The strongest arguments rely on a multiplicity of shared authorities. St. Thomas Aquinas was the master of this. In his early work, Summa Contra Gentiles, he outlined every argument for Christian faith and doctrine using only those authorities which would be shared by a non-Christian audience -- such as natural science and the Greek philosophers. In his later and more famous Summa Theologica, he expanded his earlier writing and developed a fully systematic theology based on authorities common to a Christian audience -- including Scripture and church tradition.
Authorities allow us to make and judge arguments. However, it should be noted that in order to accept an authority, we must evaluate it first, to determine whether it is reliable, or how to rank the value and reliability of multiple authorities. In other words, the process of accepting an authority is itself a judgment, which must be reached on the conclusion of a separate argumentative process, and must therefore rely on authorities itself.
This illustrates one of the more difficult topics in epistemology: the regressive nature of knowledge.

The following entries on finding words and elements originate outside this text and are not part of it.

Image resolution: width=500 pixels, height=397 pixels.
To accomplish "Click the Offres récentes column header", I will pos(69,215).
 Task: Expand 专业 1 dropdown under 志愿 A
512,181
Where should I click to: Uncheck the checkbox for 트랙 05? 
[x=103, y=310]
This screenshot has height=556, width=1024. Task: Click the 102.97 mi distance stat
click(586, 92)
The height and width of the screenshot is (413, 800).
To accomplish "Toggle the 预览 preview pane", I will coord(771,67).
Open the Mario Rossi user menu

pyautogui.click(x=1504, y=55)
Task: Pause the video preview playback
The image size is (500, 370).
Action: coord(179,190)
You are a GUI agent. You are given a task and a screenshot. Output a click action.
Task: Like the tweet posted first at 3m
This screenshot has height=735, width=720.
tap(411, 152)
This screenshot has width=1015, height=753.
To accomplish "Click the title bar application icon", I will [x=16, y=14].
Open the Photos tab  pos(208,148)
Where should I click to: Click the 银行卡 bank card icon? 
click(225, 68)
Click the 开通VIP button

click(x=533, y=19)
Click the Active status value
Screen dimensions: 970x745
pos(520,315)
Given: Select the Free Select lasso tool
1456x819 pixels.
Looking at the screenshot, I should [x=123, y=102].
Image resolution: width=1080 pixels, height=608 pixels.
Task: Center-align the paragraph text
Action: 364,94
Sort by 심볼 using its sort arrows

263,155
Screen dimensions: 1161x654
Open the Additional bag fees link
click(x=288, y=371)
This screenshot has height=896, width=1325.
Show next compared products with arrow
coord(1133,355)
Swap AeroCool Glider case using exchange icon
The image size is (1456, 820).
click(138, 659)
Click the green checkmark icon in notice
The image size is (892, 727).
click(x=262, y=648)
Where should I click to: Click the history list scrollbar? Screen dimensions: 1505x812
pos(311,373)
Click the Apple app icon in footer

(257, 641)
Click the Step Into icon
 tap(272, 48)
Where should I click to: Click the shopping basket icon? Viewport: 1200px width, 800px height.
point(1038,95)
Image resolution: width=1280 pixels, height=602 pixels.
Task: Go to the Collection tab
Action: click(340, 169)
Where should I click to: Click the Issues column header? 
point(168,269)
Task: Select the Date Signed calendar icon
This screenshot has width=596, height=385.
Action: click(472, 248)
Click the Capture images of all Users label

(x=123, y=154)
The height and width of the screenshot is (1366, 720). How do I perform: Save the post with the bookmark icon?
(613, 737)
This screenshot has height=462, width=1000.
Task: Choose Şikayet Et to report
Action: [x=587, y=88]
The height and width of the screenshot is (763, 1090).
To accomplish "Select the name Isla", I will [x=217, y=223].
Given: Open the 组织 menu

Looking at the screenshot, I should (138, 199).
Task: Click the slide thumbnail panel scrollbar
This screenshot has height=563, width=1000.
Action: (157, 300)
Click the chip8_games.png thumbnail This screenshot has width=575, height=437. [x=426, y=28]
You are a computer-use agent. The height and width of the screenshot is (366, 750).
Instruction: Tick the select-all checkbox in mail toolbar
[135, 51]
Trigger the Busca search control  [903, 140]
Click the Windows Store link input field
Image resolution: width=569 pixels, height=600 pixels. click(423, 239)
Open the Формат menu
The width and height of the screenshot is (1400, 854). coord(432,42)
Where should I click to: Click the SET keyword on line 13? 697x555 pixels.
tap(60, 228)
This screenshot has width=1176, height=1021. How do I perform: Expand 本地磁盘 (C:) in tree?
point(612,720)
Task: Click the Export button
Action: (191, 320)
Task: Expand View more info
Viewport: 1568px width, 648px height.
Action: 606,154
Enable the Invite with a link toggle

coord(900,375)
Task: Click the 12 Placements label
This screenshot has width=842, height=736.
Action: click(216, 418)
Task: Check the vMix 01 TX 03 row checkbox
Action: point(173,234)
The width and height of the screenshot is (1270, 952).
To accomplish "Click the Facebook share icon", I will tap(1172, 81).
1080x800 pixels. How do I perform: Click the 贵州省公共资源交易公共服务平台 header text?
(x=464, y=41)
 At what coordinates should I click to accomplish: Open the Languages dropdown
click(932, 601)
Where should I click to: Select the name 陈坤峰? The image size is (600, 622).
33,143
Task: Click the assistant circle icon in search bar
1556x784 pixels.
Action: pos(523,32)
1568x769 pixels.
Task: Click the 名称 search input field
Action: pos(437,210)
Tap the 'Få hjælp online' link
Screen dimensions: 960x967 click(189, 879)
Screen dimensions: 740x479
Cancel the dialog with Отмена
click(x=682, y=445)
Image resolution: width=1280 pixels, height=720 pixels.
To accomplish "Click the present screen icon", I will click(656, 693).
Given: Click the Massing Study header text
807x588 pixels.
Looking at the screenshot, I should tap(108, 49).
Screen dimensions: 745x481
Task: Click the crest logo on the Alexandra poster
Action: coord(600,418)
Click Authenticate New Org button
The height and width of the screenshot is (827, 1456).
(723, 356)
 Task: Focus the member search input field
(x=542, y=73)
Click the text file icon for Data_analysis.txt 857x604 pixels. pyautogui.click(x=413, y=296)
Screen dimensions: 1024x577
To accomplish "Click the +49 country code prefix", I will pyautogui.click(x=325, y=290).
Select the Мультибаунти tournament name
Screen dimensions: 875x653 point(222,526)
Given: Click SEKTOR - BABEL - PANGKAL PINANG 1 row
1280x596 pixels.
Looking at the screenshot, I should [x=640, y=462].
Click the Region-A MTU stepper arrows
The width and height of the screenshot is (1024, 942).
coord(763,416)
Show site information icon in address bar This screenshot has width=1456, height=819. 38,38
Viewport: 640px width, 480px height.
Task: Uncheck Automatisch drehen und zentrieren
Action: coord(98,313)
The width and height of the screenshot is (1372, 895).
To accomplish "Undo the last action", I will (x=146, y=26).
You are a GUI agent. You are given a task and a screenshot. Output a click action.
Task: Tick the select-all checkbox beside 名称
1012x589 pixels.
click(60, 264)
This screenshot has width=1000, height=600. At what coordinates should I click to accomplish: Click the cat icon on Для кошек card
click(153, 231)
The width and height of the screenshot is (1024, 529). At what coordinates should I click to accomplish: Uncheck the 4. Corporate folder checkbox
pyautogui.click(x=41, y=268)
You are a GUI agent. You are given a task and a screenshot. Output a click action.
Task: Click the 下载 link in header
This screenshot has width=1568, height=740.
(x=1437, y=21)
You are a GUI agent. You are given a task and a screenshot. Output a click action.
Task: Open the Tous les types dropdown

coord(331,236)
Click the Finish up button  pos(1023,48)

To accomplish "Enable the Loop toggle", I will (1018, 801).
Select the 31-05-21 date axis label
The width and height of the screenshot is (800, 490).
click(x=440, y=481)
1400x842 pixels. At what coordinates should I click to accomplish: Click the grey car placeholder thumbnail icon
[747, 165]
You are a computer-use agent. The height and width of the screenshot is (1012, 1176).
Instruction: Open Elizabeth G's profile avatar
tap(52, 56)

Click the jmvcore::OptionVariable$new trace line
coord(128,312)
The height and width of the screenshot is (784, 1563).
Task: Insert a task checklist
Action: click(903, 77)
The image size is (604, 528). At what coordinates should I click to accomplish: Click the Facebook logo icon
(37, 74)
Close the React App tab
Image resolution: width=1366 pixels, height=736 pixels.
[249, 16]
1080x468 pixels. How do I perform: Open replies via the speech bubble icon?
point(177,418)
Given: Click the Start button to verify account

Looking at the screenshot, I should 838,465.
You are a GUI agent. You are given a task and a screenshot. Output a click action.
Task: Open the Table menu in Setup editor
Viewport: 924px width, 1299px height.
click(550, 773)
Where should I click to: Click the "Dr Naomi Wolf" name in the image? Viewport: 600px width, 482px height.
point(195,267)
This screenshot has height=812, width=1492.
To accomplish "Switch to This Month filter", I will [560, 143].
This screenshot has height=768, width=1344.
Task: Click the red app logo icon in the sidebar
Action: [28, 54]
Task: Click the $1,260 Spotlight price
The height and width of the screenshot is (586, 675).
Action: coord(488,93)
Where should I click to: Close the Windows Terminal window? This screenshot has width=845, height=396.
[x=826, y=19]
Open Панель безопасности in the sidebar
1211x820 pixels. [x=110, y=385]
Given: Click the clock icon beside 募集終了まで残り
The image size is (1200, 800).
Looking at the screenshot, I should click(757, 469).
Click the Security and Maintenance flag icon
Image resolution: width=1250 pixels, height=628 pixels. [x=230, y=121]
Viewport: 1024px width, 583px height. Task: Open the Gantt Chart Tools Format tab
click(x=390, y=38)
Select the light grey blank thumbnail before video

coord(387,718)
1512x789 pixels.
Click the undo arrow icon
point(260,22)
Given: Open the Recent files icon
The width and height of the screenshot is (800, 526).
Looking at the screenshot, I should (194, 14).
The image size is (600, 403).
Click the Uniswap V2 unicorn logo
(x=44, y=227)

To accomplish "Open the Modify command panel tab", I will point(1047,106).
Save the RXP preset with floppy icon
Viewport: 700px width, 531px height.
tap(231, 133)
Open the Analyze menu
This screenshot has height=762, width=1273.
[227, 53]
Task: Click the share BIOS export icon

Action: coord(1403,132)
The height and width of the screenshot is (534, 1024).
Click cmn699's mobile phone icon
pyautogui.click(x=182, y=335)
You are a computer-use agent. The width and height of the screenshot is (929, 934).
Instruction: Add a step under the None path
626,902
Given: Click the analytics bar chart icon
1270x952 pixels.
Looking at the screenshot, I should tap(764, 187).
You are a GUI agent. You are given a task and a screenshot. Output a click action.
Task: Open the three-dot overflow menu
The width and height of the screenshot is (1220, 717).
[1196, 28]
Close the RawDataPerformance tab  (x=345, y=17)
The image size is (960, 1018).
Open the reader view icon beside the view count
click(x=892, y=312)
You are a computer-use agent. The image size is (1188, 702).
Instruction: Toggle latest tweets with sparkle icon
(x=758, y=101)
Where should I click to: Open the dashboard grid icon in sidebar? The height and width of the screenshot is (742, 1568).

Scientists often like to speak of the progressivity of knowledge: one discovery builds on the foundation of another. Yet even in that we see its corollary: if ideas build on each other, then an idea must have come before it. The reasons we give for one argument, rely on the outcome of another previous argument, and so on.
Epistemology is not self-sufficient. In order to conclude anything, we must first agree on something.
If our common foundation were an authority (an outside source of knowledge), then we would fall into a flat contradiction, for our acceptance of that authority would rely on a prior common understanding that such an authority can be trusted. Only personal experience qualifies as evidence not dependent on others, but not even that will suffice: for that must rely implicitly on the reliability of our own experience. Moreover, personal experiences cannot be held in common, so the point is moot from the start.
The very nature of authority points us to an authority outside itself.